My preferred method for working on Firebird is to connect to it as a [remote host through VSCode](https://code.visualstudio.com/docs/remote/ssh). As described in the Firebird documentation, this will connect you the Firebird login node. It's fine to write code, and do small tasks on here, however YOU SHOULD NOT RUN COMPUTATIONALLY INTENSIVE TASKS ON THE LOGIN NODE. If you do so, they risk getting killed as the login node is shared by all users and needs to remain available. Instead running the actual machine learning should be done through Slurm, as discussed in the next part.

If you prefer to work with an interactive Jupyter noteboook, the easiest way is to open an [interactive desktop](https://swatkb.atlassian.net/wiki/spaces/ACADTECH/pages/162234377/Open+OnDemand#Interactive-Desktop) on a firebird compute node (same as what Slurm will give you) and run jupyter from there. You'll likely want to run Jupyter through uv as discussed [here](https://docs.astral.sh/uv/guides/integration/jupyter/). 

Once you have an appropriate way to connect to Firebird, you should clone this repository into your home directory.

`git clone https://github.com/mespence/hmc-epg-project.git`

You'll then want to checkout this specific branch

`git checkout SwarthmoreTeam`

You can find this file as `machine-learning/IntroLab.ipynb`. You'll likely want to switch over to working on this notebook on Firebird at this point. 

## Part 2: Running the existing code with UV and slurm

This codebase is setup to use [uv](https://docs.astral.sh/uv/) for managing Python packages and environments.

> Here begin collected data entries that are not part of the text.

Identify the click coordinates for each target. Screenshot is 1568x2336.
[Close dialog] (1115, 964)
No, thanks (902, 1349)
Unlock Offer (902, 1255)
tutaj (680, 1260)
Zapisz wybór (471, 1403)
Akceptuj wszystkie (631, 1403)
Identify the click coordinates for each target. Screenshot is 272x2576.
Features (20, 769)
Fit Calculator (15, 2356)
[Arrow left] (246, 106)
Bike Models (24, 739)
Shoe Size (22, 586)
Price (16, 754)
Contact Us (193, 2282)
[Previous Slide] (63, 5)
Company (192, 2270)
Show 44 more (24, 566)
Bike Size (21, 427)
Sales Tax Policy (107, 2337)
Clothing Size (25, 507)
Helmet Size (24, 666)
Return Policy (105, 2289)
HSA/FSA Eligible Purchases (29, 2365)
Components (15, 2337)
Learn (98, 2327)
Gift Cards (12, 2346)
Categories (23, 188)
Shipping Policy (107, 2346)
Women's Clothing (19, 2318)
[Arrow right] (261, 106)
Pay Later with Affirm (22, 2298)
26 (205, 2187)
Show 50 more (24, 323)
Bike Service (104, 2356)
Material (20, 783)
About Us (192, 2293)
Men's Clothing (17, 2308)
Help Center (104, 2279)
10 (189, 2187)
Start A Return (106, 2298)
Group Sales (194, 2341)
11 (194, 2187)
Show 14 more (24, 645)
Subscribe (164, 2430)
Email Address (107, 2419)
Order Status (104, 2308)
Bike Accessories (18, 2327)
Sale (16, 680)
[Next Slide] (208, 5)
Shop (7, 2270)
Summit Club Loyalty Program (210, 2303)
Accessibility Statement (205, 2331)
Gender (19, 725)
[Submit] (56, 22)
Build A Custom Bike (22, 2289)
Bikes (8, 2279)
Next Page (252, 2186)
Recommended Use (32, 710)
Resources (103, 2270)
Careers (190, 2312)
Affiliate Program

Your Firebird account won't have uv by default, but you can install it following the Linux instructions [here](https://docs.astral.sh/uv/getting-started/installation/). I'd recommend reading the documentation on [uv projects](https://docs.astral.sh/uv/guides/projects/) to get a sense how it works.

Once you have uv install, you should try running `uv sync` from this directory or a subdirectory, which will download the nessecary packages. We'll use `uv run ...` to run experiments in this project, however this should either be done within a slurm script or from an interactive desktop session and not directly on the login node.

At this point you should have all the software installed need to run the machine learning code written by the previous teams. First though, check that you have access to the shared data folder: `/data/labs/hopelab/epg`. The mosquito data that we'll start with is in the subdirectory: `tarsalis_data_clean`. Try viewing one of the files with `cat /data/labs/hopelab/epg/tarsalis_data_clean/cxthand1sep2021no1.csv` or through the VSCode file explorer.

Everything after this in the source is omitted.